New Delhi: The implementation of General Anti-Avoidance Rules (GAAR) should be deferred by three years to April 2017, the Parthasarathi Shome Committee has suggested in its final report on the controversial tax proposal.
The Committee in its final report, which was submitted to Finance Minister P Chidambaram on September 30, 2012, has suggested that GAAR provisions should not be invoked on those entities having tax residency certificate from Mauritius. “…GAAR should be deferred for 3 years. But the year, 2016-17, should be announced now. In effect, therefore, GAAR would apply from assessment year 2017-18,” Shome, who is now advisor the Finance Minister, said in his final report. The Committee also suggested abolition of capital gains
tax on transfer of securities and doing away with Securities Transaction Tax (STT).
“The Government should abolish the tax on gains arising from transfer of securities which is subject to STT, whether in the nature of capital gains or business income, to both residents as well as non-residents,” the report said.
The final report of the Shome Committee, which was set up by Prime Minister Manmohan Singh in July 2012 to allay investor concerns, was made public today.

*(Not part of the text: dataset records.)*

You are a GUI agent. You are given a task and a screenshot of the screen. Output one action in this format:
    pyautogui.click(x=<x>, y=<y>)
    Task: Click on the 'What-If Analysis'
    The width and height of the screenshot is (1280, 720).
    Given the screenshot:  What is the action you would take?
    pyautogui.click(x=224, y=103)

On Monday, Finance Minister P Chidambaram announced deferment of GAAR by two years till April 2016, a move which sent the stock market higher by 243 points. The Committee has recommended that GARR be applicable only if the monetary threshold of tax benefit is Rs 3 crore and more. In view of wide-spread concerns by foreign investors, the government had earlier postponed implementation of GAAR till April 2014, which was introduced by the then Finance Minister Pranab Mukherjee in the 2012-13 Budget.

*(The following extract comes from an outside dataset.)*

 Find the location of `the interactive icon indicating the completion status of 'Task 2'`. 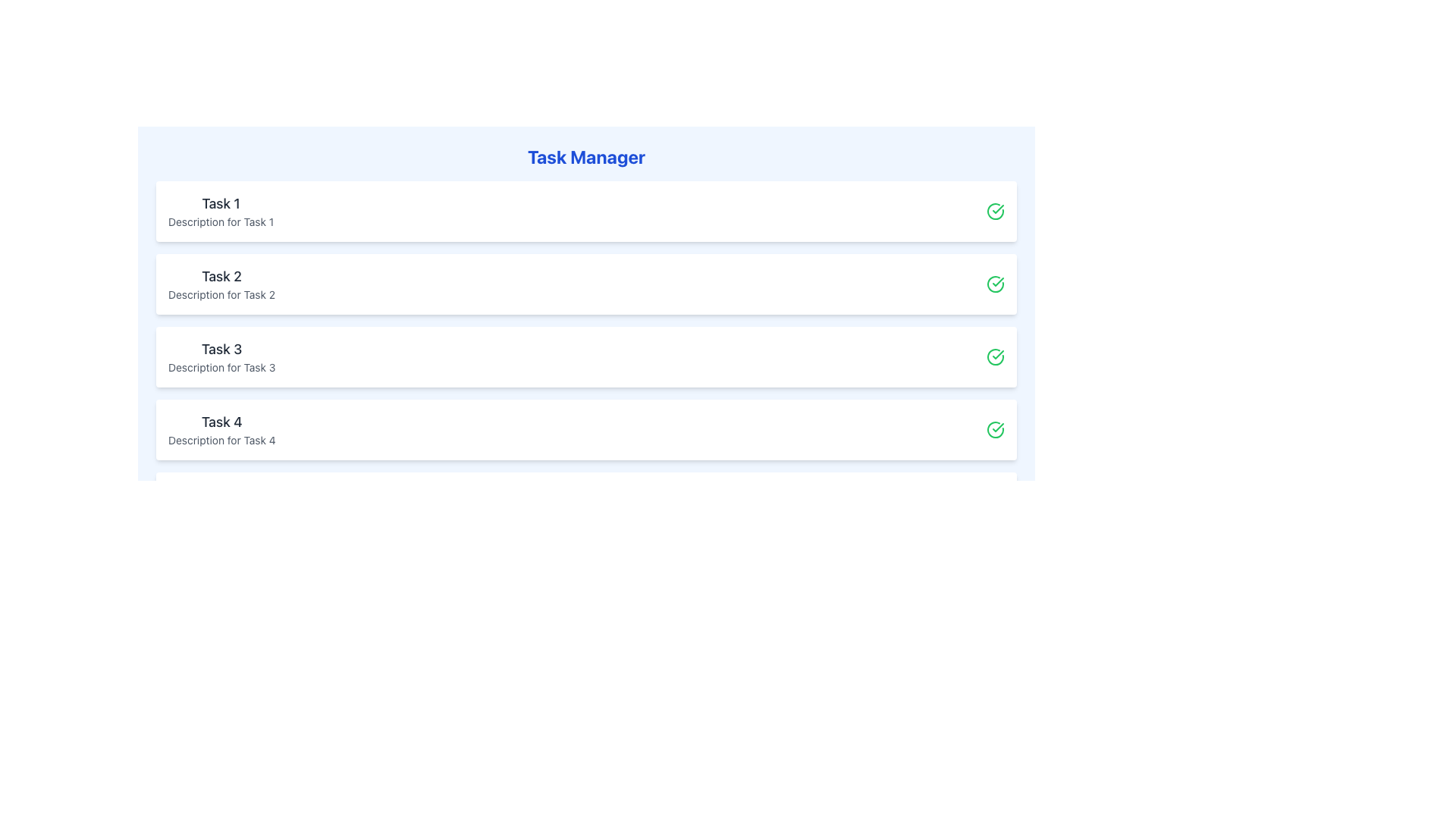

the interactive icon indicating the completion status of 'Task 2' is located at coordinates (996, 284).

GAAR provisions were aimed at checking tax avoidance by overseas investors. The proposal, however, generated controversy, with investors expressing apprehensions that it would result in unnecessary harassment by tax authorities. In order to address the concerns of Mauritius-based
investors, the Shome panel has suggested that the provisions of the GAAR should not be invoked to “examine the genuineness of the residency of an entity set up in Mauritius”.
Mauritius is the most preferred route for foreign investments on account of liberal taxation regime in the island country. India has a Double Taxation Avoidance Agreement (DTAA) with Mauritius. India has been expressing concern over misuse of DTAA by foreign investors who route their investments from Mauritius to avoid tax liability.
Chidambaram said there has been no “real progress” on talks with Mauritius on revision of tax treaty with the island nation and the two sides would meet in February or early March.